● **WORKING DATA**
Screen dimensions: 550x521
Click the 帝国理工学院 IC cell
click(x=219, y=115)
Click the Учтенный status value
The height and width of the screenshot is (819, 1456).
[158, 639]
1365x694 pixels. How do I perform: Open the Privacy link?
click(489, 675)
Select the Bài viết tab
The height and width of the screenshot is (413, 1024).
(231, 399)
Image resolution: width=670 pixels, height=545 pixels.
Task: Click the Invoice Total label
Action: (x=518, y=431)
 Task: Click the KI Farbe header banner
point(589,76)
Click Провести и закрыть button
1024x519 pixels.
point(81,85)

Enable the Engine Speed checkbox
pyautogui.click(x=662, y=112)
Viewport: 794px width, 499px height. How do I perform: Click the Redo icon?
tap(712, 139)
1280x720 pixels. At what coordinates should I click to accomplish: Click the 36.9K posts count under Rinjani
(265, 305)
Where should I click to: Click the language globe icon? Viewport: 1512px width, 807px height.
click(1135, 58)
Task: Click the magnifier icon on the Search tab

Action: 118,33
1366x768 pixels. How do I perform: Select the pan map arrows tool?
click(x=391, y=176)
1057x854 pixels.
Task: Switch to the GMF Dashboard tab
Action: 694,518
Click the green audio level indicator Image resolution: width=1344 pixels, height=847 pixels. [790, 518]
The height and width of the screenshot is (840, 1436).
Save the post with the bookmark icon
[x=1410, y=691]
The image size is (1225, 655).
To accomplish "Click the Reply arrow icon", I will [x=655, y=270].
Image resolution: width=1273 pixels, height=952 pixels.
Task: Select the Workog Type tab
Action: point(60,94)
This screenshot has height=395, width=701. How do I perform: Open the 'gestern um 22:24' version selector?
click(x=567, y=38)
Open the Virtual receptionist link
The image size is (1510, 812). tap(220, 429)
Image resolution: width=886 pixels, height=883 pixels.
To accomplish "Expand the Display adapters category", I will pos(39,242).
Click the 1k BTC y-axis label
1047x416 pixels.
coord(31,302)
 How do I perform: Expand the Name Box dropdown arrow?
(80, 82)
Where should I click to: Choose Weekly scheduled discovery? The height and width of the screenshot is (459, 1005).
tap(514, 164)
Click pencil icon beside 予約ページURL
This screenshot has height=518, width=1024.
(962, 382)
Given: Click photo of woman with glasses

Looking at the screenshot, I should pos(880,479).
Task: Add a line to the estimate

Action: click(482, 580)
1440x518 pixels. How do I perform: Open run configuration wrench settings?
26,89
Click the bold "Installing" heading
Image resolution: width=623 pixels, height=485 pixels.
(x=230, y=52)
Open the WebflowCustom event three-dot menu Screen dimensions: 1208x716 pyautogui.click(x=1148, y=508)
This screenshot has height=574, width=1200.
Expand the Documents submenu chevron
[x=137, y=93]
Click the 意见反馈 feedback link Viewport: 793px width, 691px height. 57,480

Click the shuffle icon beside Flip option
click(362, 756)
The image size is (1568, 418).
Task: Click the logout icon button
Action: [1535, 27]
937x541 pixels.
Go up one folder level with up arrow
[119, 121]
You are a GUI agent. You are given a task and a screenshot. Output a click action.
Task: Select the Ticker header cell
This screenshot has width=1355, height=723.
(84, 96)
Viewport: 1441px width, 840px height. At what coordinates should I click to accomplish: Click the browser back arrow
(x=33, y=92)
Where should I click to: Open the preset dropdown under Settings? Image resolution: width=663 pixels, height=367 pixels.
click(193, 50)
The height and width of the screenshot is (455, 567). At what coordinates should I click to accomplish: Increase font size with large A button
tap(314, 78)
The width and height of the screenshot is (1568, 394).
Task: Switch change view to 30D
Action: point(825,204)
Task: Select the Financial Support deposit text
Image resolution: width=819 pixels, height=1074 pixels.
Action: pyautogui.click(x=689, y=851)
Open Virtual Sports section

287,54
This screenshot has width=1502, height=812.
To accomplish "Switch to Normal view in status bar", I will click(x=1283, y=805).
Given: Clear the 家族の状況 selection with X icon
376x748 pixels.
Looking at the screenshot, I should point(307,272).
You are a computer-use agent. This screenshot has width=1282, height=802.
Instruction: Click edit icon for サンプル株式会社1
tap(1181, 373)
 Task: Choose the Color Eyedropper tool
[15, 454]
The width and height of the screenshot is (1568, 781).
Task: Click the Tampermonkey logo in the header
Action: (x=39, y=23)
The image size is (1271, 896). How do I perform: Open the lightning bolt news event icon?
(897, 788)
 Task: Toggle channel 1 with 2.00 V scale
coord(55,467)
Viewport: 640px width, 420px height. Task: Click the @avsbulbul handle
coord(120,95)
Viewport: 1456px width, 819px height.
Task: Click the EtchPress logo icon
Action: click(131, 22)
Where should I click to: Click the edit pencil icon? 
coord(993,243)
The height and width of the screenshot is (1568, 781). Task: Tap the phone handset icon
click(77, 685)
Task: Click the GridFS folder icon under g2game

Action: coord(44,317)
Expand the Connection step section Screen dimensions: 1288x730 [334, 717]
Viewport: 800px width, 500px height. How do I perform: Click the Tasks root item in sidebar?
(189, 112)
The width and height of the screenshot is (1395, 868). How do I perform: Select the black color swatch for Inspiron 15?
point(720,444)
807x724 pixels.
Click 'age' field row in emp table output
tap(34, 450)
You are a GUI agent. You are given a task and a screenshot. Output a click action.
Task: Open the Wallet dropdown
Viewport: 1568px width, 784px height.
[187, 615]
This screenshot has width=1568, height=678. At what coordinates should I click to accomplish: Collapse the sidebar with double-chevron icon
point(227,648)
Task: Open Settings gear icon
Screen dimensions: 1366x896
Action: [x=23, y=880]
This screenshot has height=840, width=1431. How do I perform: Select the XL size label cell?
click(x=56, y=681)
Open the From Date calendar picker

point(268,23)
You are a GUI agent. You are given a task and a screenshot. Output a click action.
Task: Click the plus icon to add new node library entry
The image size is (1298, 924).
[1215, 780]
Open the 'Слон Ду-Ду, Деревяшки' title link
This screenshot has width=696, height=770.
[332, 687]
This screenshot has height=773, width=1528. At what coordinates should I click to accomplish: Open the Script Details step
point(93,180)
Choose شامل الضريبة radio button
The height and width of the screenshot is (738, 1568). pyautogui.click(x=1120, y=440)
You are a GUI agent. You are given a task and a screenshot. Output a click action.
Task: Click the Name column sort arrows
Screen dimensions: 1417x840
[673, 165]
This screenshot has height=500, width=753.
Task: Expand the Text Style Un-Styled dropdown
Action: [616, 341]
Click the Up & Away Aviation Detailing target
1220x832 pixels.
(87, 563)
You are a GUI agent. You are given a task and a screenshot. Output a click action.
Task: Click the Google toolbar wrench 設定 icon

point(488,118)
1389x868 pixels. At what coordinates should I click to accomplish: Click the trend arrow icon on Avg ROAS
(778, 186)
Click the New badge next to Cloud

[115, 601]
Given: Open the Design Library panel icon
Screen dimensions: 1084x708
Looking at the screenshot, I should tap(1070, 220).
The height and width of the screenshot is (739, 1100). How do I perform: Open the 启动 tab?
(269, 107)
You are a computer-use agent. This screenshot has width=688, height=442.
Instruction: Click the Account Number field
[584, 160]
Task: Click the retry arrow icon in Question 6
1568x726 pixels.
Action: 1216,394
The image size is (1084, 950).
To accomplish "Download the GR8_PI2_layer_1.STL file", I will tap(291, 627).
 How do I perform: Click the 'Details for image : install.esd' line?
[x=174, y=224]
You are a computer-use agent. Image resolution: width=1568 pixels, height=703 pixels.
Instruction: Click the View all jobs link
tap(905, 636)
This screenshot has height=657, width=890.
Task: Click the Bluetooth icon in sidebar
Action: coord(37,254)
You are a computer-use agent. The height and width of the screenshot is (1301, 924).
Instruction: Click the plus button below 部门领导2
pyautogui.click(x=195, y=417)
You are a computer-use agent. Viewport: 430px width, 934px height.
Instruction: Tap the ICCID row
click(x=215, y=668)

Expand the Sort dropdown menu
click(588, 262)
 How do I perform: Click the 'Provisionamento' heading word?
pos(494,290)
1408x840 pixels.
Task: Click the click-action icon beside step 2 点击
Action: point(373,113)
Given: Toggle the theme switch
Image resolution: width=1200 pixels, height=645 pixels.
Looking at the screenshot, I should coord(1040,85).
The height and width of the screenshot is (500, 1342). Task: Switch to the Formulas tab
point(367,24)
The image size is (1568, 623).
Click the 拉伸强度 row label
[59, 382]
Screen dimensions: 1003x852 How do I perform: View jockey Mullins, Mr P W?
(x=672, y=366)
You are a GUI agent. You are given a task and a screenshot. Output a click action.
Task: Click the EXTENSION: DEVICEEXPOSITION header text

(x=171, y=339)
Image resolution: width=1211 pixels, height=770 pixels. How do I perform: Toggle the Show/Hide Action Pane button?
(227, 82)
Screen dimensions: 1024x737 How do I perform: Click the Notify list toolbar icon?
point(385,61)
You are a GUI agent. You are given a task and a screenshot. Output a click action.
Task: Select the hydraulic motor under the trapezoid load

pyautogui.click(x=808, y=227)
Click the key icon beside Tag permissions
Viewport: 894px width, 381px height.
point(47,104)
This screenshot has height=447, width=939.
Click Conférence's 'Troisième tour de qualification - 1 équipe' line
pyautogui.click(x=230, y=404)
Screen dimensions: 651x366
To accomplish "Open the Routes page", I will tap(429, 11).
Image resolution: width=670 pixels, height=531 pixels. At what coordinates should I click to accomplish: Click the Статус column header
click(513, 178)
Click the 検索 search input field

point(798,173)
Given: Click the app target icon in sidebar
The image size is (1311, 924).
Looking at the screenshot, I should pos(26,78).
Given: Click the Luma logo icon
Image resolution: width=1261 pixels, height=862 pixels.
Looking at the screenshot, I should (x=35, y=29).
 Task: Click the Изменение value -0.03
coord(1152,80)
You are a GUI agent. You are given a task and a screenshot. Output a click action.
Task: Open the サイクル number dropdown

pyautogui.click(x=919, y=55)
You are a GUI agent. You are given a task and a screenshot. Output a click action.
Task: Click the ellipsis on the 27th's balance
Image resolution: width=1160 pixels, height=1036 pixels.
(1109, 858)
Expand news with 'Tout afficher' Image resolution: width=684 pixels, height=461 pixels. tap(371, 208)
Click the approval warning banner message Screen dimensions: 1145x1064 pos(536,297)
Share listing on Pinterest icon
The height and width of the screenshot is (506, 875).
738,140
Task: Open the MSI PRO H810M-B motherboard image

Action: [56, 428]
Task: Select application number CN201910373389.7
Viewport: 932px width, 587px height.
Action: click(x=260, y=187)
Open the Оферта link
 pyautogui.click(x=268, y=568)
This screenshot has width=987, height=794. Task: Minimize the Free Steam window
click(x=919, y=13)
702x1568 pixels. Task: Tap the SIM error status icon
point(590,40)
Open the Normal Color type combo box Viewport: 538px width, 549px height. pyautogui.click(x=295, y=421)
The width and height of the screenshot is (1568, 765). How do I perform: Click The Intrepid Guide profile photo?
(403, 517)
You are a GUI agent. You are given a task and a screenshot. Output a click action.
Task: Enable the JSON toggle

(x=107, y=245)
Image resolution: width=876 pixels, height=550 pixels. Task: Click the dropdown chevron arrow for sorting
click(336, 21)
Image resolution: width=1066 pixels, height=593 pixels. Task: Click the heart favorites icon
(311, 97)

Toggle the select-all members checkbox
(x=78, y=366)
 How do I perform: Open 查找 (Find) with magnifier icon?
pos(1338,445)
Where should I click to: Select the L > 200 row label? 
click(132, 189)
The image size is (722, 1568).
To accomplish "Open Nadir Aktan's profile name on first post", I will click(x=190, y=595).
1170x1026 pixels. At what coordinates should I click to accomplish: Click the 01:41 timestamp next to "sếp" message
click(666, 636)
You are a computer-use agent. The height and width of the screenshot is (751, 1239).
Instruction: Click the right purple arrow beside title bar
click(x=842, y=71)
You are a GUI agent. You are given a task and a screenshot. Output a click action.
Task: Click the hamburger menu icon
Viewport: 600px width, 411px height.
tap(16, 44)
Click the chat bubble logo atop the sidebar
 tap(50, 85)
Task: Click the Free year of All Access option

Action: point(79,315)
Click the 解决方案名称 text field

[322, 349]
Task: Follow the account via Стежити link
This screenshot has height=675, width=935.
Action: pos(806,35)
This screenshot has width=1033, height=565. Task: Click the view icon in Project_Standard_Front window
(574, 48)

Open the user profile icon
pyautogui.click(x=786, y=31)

● **ASSIGNMENT**
Go through the material and copy each line in which the word "computer" occurs.

● **OUTPUT BELOW**
You are a computer-use agent. This screenshot has width=1282, height=802.
You are a computer-use agent. This screenshot has width=688, height=442.
You are a computer-use agent. Image resolution: width=1568 pixels, height=703 pixels.
You are a computer-use agent. The height and width of the screenshot is (1301, 924).
You are a computer-use agent. Viewport: 430px width, 934px height.
You are a computer-use agent. The height and width of the screenshot is (751, 1239).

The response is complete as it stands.